映画『女子プロお嬢様伝説ユイナ』で氷室がベルトを巻いている姿を見た時に、この子にもベルトを巻かせてあげたいと思ったものだ。
「やっと取れました。これも運命です。」
氷室のコメントに場内から笑いが漏れる。これで氷室も『映画でしかベルトを巻いた事がないレスラー』からの脱出に成功だ。
☆『IWWF認定世界タッグ選手権試合』☆
カウント2.9の攻防戦となったこの試合。終盤、流れは王者組へと傾いたかに見えたのだが・・・ハイブリットのネオ・サザンクロスロックでルミーが動けなくなってしまうと、ハイブリットはルミーをリング中央に引きずってから南にタッチ。
勝利の予感に会場が沸き立ち、大・南コールを受けてリングインした南は、期待に応えて、元祖ネオ・サザンクロスロック!戦闘意欲を失っていたルミーは即ギブアップを宣言。

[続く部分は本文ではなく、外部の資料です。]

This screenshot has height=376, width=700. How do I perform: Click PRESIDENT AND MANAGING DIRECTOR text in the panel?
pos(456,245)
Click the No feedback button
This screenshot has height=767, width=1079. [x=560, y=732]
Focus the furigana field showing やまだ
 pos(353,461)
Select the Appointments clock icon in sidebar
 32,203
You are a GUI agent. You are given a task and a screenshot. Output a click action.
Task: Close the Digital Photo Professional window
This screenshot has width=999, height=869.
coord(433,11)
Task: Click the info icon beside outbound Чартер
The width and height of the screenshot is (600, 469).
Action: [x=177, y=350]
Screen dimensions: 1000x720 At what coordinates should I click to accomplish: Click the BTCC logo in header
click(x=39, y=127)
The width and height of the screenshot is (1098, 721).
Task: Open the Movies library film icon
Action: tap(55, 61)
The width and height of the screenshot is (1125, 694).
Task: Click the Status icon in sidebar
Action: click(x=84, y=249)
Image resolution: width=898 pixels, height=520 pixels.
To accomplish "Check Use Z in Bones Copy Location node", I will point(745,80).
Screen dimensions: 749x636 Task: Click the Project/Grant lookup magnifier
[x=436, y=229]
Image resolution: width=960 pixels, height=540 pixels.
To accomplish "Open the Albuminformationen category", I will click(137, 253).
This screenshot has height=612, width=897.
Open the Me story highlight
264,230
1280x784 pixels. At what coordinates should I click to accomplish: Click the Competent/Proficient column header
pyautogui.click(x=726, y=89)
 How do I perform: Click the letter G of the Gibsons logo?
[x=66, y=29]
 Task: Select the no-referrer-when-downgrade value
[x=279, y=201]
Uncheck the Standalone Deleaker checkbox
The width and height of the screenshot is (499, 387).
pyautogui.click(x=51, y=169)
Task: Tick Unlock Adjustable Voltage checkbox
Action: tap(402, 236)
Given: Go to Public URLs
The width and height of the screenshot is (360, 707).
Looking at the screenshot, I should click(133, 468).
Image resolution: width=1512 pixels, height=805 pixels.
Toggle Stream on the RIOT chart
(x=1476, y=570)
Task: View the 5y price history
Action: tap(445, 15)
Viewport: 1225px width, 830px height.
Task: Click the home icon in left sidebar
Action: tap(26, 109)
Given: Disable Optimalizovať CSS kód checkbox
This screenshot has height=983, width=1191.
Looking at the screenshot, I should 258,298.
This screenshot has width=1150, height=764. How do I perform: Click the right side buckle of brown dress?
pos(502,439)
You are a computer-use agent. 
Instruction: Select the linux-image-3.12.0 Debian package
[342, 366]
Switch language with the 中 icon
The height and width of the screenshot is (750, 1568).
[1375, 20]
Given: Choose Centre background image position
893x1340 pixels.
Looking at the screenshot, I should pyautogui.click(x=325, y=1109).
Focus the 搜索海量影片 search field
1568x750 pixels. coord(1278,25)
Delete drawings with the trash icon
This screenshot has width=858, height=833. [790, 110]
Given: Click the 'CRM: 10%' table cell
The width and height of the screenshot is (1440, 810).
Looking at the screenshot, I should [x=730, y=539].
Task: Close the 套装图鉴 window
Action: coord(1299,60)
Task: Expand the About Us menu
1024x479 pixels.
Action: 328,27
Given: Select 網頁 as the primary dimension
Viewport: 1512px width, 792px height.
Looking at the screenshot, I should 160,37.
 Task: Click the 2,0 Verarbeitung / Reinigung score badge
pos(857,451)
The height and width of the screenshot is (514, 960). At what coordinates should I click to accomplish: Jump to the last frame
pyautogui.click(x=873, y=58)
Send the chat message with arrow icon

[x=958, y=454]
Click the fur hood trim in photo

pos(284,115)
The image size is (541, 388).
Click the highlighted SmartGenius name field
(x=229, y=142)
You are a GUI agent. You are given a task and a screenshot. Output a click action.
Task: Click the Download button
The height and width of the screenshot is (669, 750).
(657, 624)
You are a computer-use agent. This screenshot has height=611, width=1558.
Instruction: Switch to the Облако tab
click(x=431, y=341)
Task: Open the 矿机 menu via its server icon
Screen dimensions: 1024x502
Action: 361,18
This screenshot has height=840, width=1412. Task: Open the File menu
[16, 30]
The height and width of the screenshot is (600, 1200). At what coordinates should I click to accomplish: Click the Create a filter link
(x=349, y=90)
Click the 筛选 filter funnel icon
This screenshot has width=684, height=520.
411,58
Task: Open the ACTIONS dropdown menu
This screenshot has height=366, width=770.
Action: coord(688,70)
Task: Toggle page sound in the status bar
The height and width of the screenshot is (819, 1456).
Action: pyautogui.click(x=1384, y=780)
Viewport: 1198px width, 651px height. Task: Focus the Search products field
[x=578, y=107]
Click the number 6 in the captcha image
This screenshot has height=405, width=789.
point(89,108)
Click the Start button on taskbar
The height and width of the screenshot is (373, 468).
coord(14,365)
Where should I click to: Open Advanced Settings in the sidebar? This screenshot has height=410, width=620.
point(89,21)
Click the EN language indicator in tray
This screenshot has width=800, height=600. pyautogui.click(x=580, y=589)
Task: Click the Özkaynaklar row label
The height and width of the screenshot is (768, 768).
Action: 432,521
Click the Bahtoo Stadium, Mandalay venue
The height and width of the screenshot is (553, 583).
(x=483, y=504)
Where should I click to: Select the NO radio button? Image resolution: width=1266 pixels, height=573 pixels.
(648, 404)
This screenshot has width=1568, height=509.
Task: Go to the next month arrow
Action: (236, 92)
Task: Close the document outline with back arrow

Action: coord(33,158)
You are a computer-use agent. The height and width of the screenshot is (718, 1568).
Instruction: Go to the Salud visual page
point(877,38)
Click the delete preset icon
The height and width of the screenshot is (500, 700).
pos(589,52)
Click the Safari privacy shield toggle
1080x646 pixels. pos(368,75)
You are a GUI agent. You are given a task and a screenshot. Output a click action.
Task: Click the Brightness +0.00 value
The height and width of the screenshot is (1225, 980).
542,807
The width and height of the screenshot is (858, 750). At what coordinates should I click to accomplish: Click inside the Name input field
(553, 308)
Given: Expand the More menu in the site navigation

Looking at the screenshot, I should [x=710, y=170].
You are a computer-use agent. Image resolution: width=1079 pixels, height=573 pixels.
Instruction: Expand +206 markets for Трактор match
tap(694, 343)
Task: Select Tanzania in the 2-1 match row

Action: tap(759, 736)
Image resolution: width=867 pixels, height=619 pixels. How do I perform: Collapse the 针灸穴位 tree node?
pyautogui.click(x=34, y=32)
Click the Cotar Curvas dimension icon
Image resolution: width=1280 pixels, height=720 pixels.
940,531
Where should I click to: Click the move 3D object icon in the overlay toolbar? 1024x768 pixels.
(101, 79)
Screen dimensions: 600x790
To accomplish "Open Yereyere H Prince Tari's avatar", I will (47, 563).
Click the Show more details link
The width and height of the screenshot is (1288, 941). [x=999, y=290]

「39分24秒、39分24秒 ネオ・サザンクロスロックで勝者、南利美!!」
ほぼ会場はオールスタンティング状態。南&ハイブリット南の南姉妹がタッグタイトルを戴冠。なるほど・・・夢を信じて・・・か。
「応援ありがとう!このハイブリットがデビューした時、私は複雑な想いで一杯でした!でも、今は感謝しています。」
南のマイクに客席が沸く。
「ハイブリットがデビューしてくれたから、私たちは・・・今タッグのベルトをとることが出来ました。私のプロレス人生・・・幸せです!」
しっかりと抱き合う姉妹の姿に拍手の雨が降り注ぐ。セコンドについていた選手たちの中には涙を流す者までいた。
☆試合後☆
「私はまだまだやれると思っていますし、ここが終わりじゃありませんよ。」
ガールズ・ゴングのO坂記者から「ここを花道に引退するのか?」という質問を受け南は笑う。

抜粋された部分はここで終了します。